Top of Entries provided
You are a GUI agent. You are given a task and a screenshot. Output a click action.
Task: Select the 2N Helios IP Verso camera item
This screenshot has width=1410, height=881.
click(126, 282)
Bottom of Entries provided
Top of Entries provided
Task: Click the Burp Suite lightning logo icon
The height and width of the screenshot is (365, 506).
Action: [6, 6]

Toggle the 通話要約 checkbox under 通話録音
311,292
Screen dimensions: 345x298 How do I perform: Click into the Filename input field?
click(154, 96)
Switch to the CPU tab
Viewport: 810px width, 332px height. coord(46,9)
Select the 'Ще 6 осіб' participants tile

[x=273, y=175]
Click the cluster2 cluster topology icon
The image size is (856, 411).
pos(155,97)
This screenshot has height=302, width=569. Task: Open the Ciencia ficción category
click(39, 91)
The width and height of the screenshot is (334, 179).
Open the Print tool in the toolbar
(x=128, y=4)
Bottom of Entries provided
Top of Entries provided
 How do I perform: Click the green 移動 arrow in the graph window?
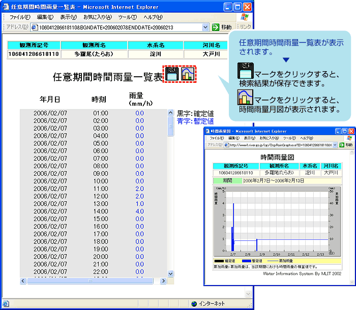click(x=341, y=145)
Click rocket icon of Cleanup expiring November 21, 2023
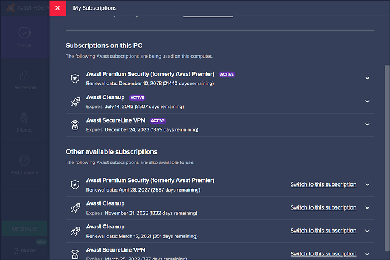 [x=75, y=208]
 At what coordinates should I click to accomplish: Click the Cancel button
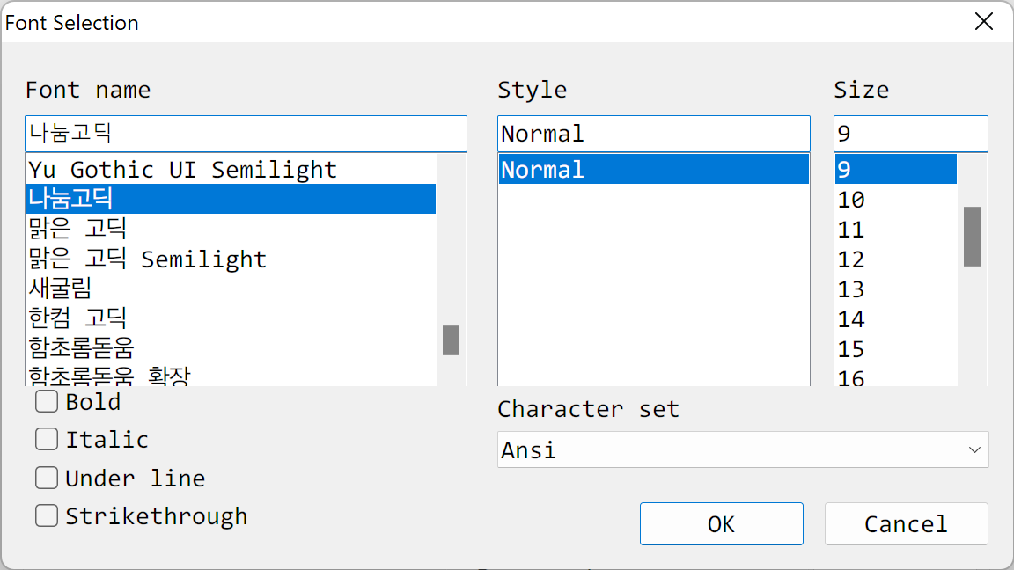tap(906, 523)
Bottom of Entries provided
[Description of the task] Retype exactly, and only, the lines above from the one where "The height and" occurs up to and including the one where "The width and" occurs.

[Response box]
The height and width of the screenshot is (365, 506).
Action: [6, 6]

Toggle the 通話要約 checkbox under 通話録音
311,292
Screen dimensions: 345x298 How do I perform: Click into the Filename input field?
click(154, 96)
Switch to the CPU tab
Viewport: 810px width, 332px height. coord(46,9)
Select the 'Ще 6 осіб' participants tile

[x=273, y=175]
Click the cluster2 cluster topology icon
The image size is (856, 411).
pos(155,97)
This screenshot has height=302, width=569. Task: Open the Ciencia ficción category
click(39, 91)
The width and height of the screenshot is (334, 179).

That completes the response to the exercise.